▸ **DESCRIPTION OF THE TASK**: Give back exactly the stretch of data below from the line holding "The width and height of the screenshot is (800, 499)." through the line holding "Given: Open the Layers (Ebenen) panel", both ends included, and leave the remaining lines out.

(Stored data entries)
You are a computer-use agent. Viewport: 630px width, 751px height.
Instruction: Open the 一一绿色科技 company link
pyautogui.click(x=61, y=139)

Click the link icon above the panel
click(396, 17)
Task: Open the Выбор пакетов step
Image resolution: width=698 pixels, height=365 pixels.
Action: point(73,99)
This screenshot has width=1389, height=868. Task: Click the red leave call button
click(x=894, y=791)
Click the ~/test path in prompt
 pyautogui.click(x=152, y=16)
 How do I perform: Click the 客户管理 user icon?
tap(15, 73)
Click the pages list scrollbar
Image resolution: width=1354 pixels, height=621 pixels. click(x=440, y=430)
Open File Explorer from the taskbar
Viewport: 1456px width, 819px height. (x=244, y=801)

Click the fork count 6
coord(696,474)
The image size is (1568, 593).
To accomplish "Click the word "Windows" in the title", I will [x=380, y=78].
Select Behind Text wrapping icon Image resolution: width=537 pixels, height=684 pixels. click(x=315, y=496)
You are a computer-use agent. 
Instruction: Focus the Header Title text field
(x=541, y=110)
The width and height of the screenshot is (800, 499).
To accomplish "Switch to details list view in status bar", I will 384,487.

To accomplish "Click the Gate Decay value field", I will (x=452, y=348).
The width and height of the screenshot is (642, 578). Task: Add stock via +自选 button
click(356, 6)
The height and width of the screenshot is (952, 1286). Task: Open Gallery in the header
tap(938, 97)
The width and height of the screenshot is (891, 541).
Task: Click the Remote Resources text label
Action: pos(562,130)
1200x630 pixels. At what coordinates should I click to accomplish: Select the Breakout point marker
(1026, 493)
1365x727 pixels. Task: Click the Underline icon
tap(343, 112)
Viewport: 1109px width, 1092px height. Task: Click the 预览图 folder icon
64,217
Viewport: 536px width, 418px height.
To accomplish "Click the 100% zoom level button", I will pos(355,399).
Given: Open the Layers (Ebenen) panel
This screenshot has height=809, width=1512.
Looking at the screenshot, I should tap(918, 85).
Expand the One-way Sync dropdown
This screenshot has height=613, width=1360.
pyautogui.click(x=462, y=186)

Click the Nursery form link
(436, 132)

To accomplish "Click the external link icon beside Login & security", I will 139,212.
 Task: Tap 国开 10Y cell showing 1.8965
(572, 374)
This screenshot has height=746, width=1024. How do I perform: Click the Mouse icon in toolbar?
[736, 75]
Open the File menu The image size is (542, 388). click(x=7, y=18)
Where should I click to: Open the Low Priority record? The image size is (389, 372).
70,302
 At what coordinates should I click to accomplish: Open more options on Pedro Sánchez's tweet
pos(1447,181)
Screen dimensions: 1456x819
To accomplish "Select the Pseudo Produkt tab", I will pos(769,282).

▸ **RESPONSE BELOW**:
The width and height of the screenshot is (800, 499).
To accomplish "Switch to details list view in status bar", I will 384,487.

To accomplish "Click the Gate Decay value field", I will (x=452, y=348).
The width and height of the screenshot is (642, 578). Task: Add stock via +自选 button
click(356, 6)
The height and width of the screenshot is (952, 1286). Task: Open Gallery in the header
tap(938, 97)
The width and height of the screenshot is (891, 541).
Task: Click the Remote Resources text label
Action: pos(562,130)
1200x630 pixels. At what coordinates should I click to accomplish: Select the Breakout point marker
(1026, 493)
1365x727 pixels. Task: Click the Underline icon
tap(343, 112)
Viewport: 1109px width, 1092px height. Task: Click the 预览图 folder icon
64,217
Viewport: 536px width, 418px height.
To accomplish "Click the 100% zoom level button", I will pos(355,399).
Given: Open the Layers (Ebenen) panel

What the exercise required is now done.